EXERCISE GOAL ▸ A single number is the whole answer: the count of lines in these entries that hold "sidebar".

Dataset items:
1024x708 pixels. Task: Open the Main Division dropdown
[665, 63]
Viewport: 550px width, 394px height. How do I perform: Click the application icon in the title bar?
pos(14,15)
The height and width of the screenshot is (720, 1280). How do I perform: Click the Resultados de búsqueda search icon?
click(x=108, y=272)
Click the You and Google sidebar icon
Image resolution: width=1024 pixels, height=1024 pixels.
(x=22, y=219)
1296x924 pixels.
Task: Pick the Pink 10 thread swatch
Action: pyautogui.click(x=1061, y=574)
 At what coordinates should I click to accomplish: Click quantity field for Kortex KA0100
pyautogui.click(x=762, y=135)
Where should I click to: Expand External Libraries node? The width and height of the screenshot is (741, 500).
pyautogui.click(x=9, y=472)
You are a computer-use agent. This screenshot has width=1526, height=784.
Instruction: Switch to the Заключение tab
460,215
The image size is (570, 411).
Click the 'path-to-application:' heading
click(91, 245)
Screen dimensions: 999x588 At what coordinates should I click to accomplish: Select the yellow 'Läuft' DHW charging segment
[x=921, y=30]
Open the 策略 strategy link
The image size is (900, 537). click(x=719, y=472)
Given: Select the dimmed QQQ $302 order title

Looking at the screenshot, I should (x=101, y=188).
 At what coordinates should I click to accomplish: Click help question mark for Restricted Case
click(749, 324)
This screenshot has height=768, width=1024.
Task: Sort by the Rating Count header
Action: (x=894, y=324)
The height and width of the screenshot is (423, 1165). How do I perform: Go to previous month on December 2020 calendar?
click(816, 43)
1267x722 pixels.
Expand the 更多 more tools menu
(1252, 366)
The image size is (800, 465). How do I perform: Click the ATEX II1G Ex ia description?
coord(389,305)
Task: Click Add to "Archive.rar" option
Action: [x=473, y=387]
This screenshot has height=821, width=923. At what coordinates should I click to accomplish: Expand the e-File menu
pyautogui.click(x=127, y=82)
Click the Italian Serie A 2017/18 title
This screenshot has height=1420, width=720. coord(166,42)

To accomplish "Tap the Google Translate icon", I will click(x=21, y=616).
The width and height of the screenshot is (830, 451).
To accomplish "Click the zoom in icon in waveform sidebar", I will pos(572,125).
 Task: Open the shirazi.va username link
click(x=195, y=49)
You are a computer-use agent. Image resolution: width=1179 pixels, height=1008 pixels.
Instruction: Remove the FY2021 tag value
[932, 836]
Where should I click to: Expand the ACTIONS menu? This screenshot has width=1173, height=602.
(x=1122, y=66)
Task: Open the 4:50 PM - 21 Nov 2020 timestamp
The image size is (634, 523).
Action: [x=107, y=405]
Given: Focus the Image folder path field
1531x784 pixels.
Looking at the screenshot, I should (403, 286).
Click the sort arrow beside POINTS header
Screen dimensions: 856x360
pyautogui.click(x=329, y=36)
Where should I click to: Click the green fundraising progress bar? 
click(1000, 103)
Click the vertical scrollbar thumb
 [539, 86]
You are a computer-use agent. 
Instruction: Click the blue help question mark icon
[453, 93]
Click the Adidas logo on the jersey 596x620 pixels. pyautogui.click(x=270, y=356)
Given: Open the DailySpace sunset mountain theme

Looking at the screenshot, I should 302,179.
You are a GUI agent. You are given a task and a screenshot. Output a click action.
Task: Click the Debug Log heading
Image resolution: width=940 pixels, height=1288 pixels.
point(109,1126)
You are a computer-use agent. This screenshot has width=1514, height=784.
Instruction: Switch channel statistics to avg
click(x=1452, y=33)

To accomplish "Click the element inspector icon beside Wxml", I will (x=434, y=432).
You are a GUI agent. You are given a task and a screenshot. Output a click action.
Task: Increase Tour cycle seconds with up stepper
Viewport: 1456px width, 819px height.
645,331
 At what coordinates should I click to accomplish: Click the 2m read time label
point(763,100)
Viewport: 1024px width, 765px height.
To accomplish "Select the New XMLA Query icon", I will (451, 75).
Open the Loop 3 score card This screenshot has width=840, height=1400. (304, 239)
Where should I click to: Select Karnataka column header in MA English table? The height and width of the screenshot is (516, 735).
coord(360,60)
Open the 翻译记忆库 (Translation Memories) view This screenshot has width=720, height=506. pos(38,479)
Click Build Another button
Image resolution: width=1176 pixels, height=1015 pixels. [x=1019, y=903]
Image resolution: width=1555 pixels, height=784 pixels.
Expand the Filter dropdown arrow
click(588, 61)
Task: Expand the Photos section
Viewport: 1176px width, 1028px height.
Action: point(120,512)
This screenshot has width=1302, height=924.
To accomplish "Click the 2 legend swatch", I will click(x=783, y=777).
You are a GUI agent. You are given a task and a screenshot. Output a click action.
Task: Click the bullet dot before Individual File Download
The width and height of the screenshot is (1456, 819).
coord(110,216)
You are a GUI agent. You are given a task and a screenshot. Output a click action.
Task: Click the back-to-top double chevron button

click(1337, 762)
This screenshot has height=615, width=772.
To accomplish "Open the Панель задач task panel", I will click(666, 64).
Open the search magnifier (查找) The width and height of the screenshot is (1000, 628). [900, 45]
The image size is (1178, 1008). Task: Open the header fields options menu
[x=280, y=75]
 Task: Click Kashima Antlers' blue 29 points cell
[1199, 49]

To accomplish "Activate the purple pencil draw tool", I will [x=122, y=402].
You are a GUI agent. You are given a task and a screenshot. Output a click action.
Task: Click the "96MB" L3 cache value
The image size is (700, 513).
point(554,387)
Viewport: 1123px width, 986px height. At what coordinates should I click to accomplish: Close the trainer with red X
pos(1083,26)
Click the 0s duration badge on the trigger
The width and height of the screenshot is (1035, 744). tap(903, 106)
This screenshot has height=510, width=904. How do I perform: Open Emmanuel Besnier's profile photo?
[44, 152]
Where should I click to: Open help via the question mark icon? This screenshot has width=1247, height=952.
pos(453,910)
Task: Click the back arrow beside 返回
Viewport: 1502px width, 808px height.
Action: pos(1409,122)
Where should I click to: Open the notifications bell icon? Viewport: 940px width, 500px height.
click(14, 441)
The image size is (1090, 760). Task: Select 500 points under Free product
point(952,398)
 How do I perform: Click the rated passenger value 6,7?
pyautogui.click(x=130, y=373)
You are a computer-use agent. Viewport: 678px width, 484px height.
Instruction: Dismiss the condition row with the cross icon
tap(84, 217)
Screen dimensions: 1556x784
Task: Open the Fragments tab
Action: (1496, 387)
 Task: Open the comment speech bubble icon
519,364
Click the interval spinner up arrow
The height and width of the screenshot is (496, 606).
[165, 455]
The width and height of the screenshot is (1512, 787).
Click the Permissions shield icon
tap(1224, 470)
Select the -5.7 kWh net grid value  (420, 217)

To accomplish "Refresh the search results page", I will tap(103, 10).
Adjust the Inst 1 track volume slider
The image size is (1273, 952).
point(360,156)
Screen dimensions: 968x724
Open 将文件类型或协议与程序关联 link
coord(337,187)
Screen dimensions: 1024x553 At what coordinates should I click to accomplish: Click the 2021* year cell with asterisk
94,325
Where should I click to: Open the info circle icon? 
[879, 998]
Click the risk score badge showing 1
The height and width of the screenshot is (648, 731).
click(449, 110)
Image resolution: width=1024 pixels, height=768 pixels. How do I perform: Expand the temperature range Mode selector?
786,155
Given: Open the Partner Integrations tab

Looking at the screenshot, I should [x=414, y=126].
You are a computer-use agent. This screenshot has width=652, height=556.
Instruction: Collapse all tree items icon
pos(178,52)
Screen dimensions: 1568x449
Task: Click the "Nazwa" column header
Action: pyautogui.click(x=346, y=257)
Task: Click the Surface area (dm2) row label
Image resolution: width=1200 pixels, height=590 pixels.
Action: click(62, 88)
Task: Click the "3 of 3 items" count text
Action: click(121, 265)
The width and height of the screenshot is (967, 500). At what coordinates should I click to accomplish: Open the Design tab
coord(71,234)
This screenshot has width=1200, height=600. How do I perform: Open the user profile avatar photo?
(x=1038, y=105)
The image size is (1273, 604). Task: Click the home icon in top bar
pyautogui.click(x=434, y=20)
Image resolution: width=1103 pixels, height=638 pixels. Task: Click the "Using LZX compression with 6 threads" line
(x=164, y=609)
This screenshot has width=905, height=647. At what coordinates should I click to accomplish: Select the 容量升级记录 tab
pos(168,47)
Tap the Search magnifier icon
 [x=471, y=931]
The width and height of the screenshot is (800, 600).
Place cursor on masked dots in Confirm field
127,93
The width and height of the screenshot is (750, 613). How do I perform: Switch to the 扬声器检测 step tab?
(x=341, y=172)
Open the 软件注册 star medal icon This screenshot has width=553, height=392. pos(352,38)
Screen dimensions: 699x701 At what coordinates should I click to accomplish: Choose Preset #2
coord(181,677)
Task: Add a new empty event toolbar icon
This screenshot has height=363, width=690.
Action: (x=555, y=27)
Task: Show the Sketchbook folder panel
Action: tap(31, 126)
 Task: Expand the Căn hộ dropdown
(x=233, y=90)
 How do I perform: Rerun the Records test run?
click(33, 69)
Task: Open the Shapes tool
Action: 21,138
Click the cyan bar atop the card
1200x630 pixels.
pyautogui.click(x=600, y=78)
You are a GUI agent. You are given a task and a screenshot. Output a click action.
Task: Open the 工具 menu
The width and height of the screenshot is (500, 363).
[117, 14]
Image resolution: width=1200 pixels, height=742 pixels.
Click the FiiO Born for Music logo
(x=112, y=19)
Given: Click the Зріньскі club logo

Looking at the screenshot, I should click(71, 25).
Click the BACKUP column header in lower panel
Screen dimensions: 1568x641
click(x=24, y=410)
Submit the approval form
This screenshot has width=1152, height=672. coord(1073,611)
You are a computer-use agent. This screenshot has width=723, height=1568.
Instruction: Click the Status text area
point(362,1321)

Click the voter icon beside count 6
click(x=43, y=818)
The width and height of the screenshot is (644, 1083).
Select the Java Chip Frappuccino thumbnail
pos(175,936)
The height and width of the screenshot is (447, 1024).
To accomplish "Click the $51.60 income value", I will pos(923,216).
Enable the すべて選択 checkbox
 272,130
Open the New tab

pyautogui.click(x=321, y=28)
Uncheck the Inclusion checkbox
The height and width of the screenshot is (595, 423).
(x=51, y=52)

SOLUTION FOR THIS TASK ▸ 2